**Directions**
The range runs from the line containing "has height=627, width=1200." to the last line of the entries. Copy that range exactly, omitting pictures.
---------------
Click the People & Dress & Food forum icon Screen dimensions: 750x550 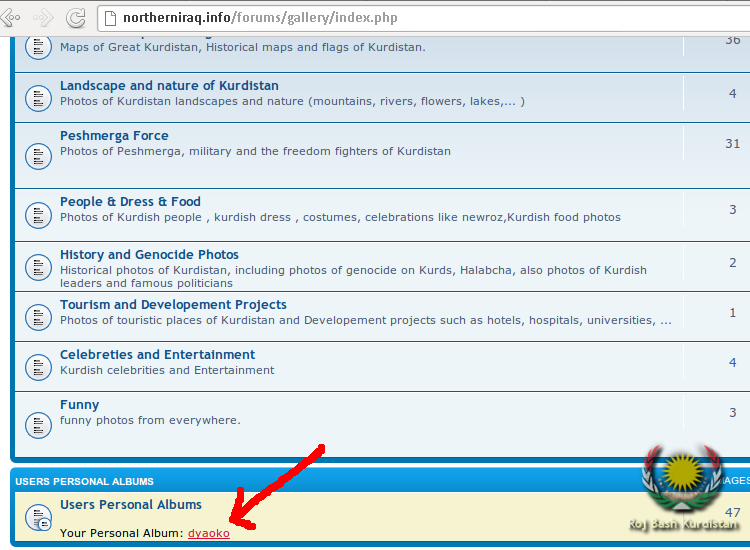coord(38,215)
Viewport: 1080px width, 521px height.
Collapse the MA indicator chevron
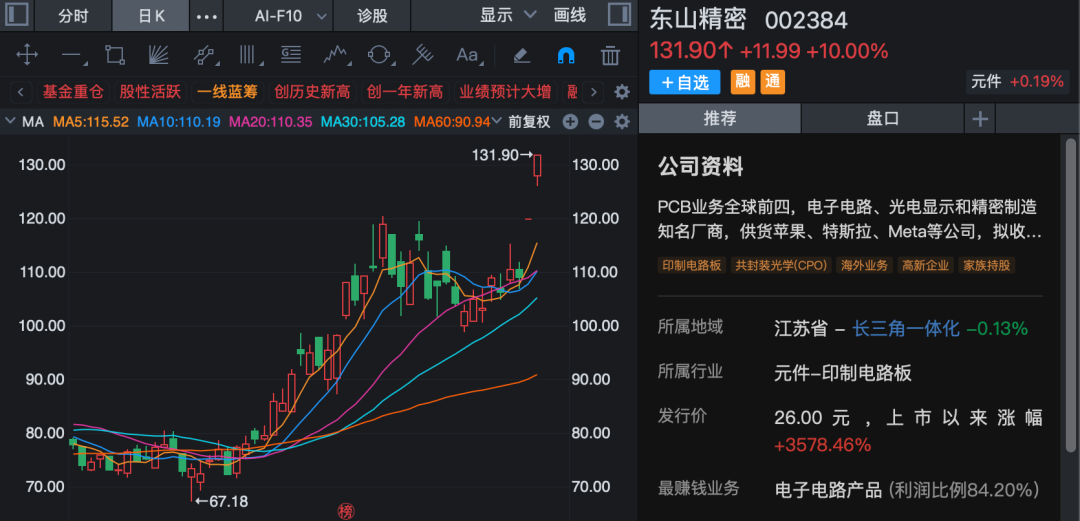pos(11,122)
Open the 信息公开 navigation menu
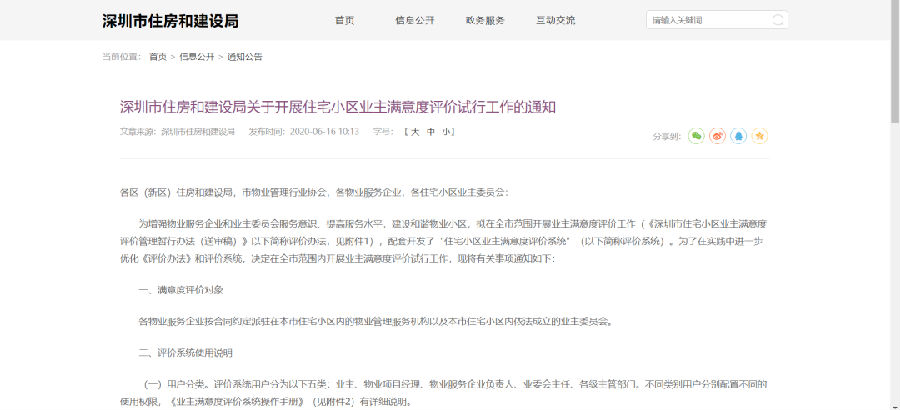 pyautogui.click(x=415, y=20)
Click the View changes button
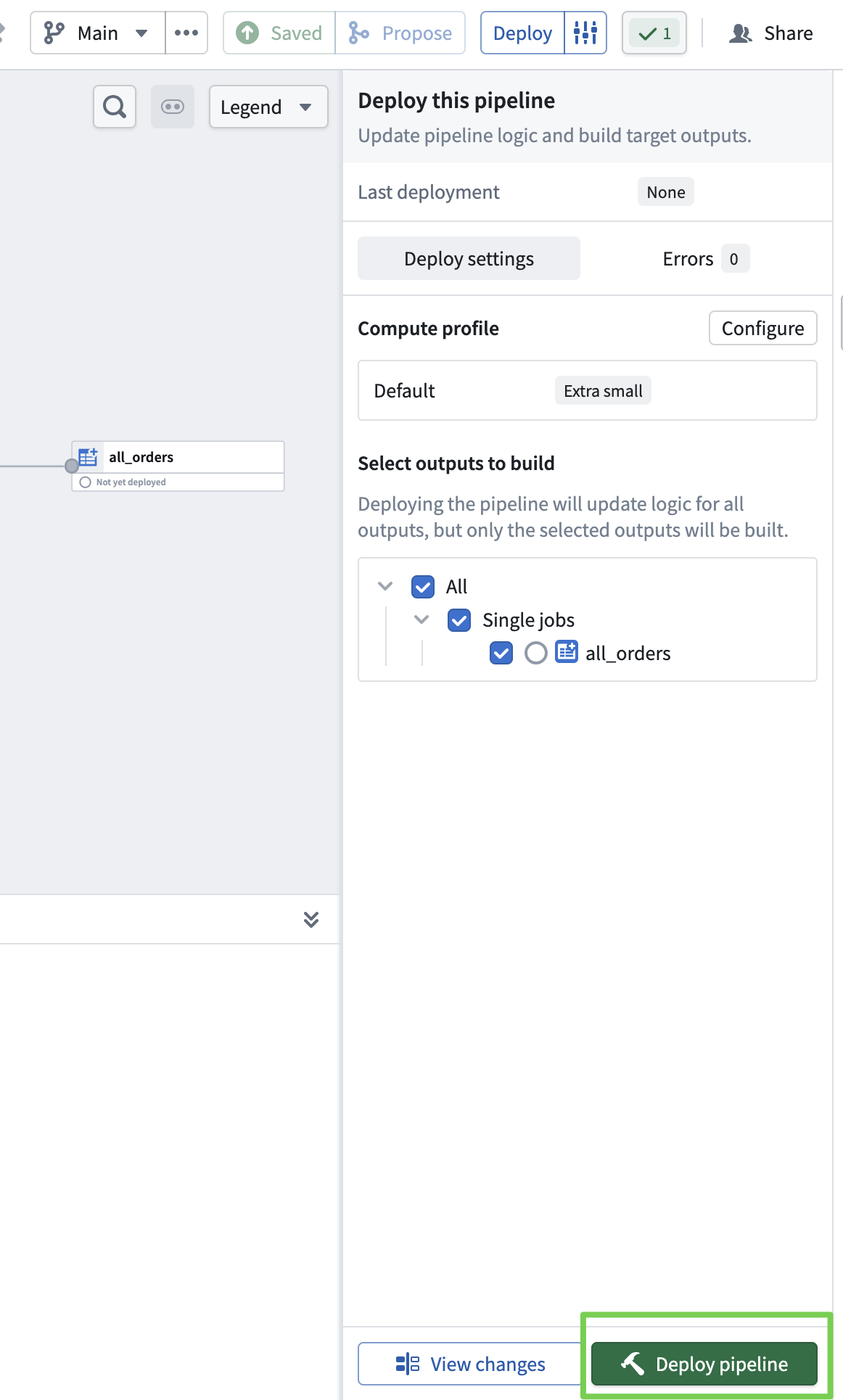 click(472, 1364)
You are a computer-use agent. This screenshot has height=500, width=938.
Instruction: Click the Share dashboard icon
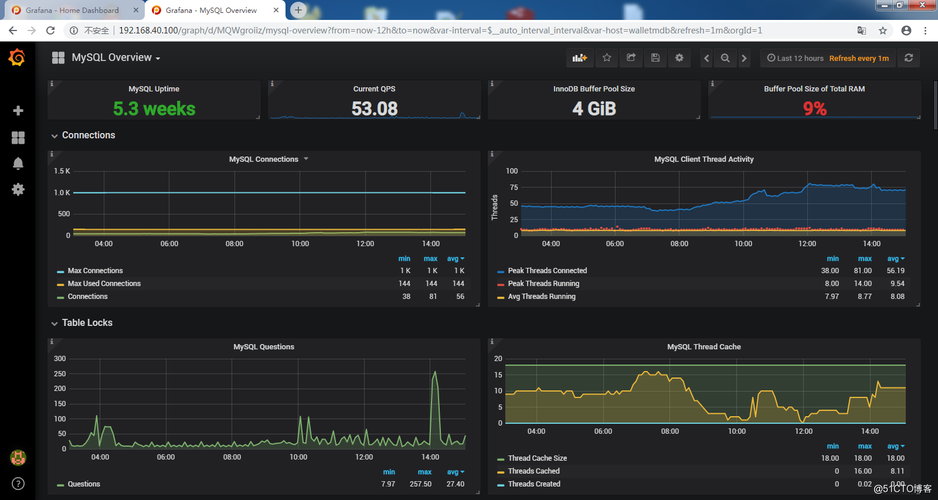pyautogui.click(x=631, y=58)
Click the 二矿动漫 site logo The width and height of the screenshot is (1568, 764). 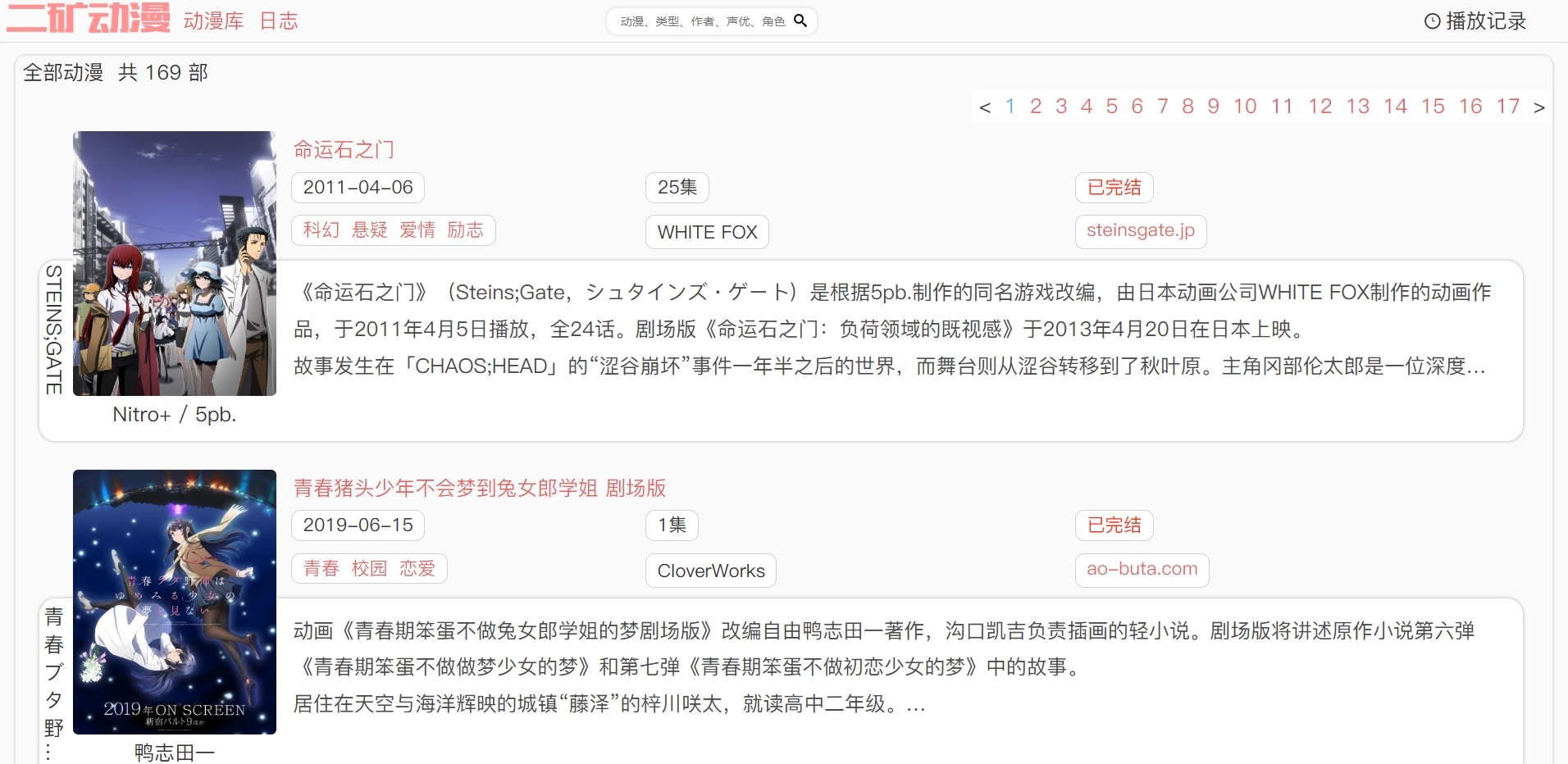(89, 18)
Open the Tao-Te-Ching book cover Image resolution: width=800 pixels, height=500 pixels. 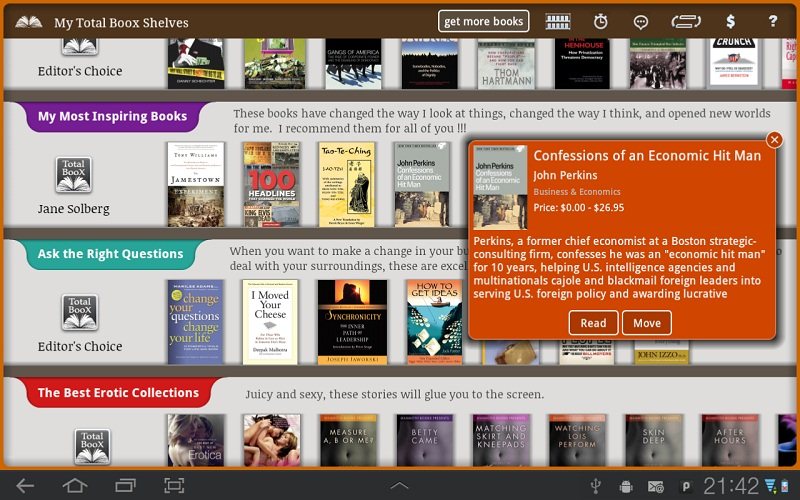[347, 184]
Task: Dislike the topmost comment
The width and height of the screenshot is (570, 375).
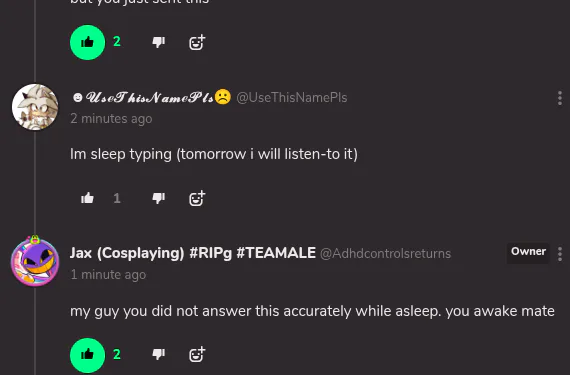Action: click(158, 43)
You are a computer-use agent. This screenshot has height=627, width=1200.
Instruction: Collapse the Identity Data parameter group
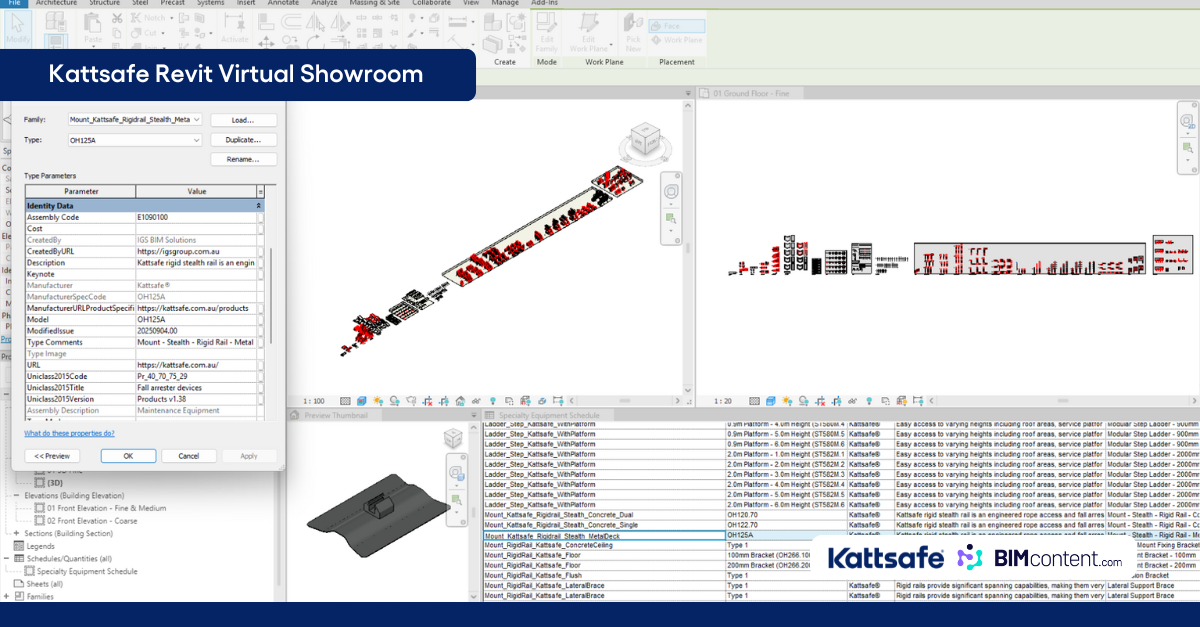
---------------
**Written solution**
You are a computer-use agent. This screenshot has height=627, width=1200.
Instruction: Collapse the Identity Data parameter group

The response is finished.